La police française inflige des souffrances aux migrants dans le port de Calais, dans le nord du pays, en arrachant régulièrement leurs tentes et en les forçant à errer dans les rues dans le cadre d’une politique de dissuasion, a déclaré Human Rights Watch (HRW) dans un rapport publié jeudi.

Le rapport de 75 pages documente les méthodes utilisées par les autorités pour empêcher l’émergence d’une autre installation majeure de migrants à Calais, cinq ans après la démolition du camp tentaculaire de la “Jungle”, qui abritait jusqu’à 10 000 personnes à son apogée.

Calais est depuis des années un point de ralliement pour les migrants du Moyen-Orient, d’Asie et d’Afrique qui tentent de se faufiler à travers la Manche vers la Grande-Bretagne.

Face à un sentiment public anti-migrants croissant, le gouvernement du Président Emmanuel Macron a mené une campagne pour empêcher l’apparition de nouveaux camps.

Les tactiques de la police comprennent le démantèlement systématique des tentes des migrants dans les bois, sur les terrains vagues ou sous les ponts, la confiscation régulière de leurs biens et le harcèlement des ONG qui tentent de leur apporter de l’aide, selon HRW, basé à New York.

“Les autorités mènent ces pratiques abusives dans le but premier de forcer les gens à se déplacer ailleurs, sans résoudre leurs problèmes.

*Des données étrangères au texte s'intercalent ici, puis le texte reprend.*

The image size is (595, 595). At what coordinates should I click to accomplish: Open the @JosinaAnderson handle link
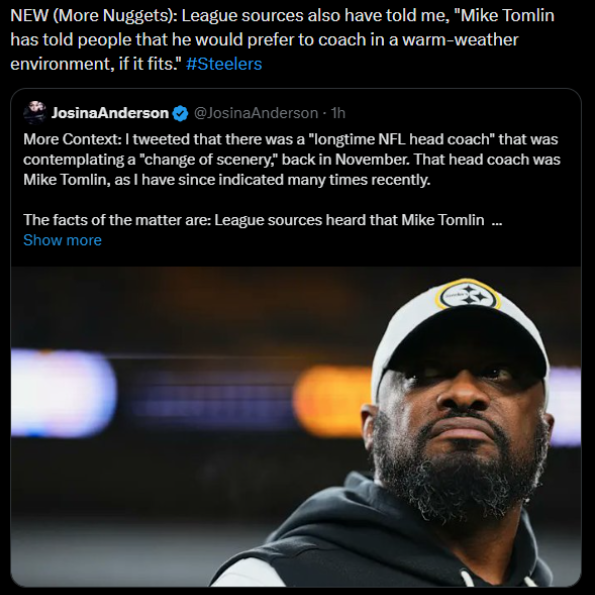[x=256, y=113]
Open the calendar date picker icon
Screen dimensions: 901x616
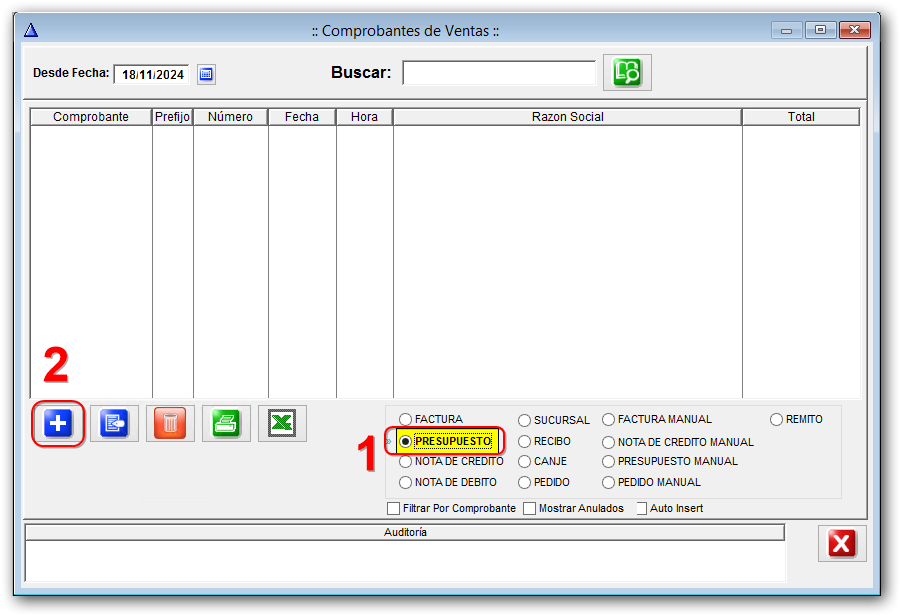click(x=206, y=74)
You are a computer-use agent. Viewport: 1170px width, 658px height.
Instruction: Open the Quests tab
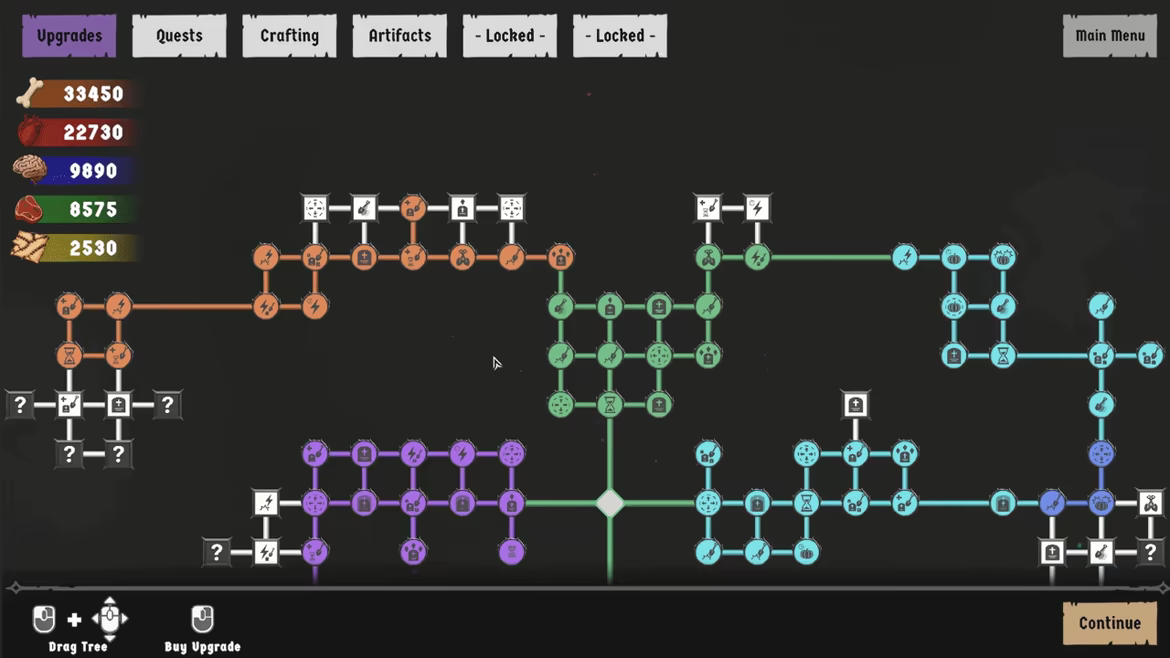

leur statut migratoire ou leur manque de logement, ou de dissuader les nouveaux arrivants”, indique l’organisation dans son rapport intitulé “Misère forcée : Le traitement dégradant des enfants et des adultes migrants dans le nord de la France”.

Harcèlement et abus

Les ONG estiment que le nombre de migrants vivant actuellement autour de Calais se situe entre 1.500 et 2.000, dont de nombreuses familles. Les autorités locales estiment qu’il n’en reste que 500 dans la région.

La semaine dernière, le ministre de l’Intérieur Gérald Darmanin a ordonné l’expulsion d’un camp abritant 400 migrants près d’un hôpital de Calais, qui était présenté comme un danger pour les patients et le personnel de l’hôpital.

À cette occasion, les migrants ont été emmenés dans des abris temporaires, mais ils sont souvent laissés à la rue.

” Quand la police arrive, nous avons cinq minutes pour sortir de la tente avant qu’ils ne détruisent tout “, a déclaré à HRW une femme kurde d’Irak.

Le ministère de l’Intérieur n’a pas répondu à la demande de commentaire de l’AFP sur ce rapport.

Le gouvernement affirme que les camps sont des refuges pour les passeurs, qui demandent des sommes exorbitantes pour aider les migrants à passer en Grande-Bretagne, soit dans un petit bateau traversant la Manche en pleine nuit, soit dans un camion traversant par ferry ou par le tunnel sous la Manche.

Les ONG affirment que cette tactique ne fait rien d’autre que de rendre encore plus misérable la vie déjà difficile des migrants.

Le rapport cite le groupe d’observateurs des droits de l’homme basé à Calais, qui affirme que dans certains cas, les équipes de nettoyage coupent les tentes des migrants alors que les personnes sont encore à l’intérieur, afin de les forcer à sortir.

“Si l’objectif est de décourager les migrants de se rassembler dans le nord de la France, ces politiques sont un échec manifeste et entraînent de graves préjudices”, a déclaré Bénédicte Jeannerod, directrice France à Human Rights Watch.

Les autorités françaises ” doivent adopter une nouvelle approche pour aider les gens, et non les harceler et les maltraiter de manière répétée “, a-t-elle ajouté.

Un total de 15 400 personnes ont tenté de traverser la Manche au cours des huit premiers mois de cette année, soit une augmentation de 50 % par rapport au chiffre de l’ensemble de l’année 2020, selon les statistiques des garde-côtes français.

“Les exilés ne se rendent pas dans le nord de la France parce qu’ils ont entendu dire qu’ils pouvaient camper dans les bois ou rester sous un pont… Ils viennent parce que c’est là que se trouve la frontière”, a déclaré Charlotte Kwantes, coordinatrice nationale de l’association caritative Utopia 56, citée dans le rapport.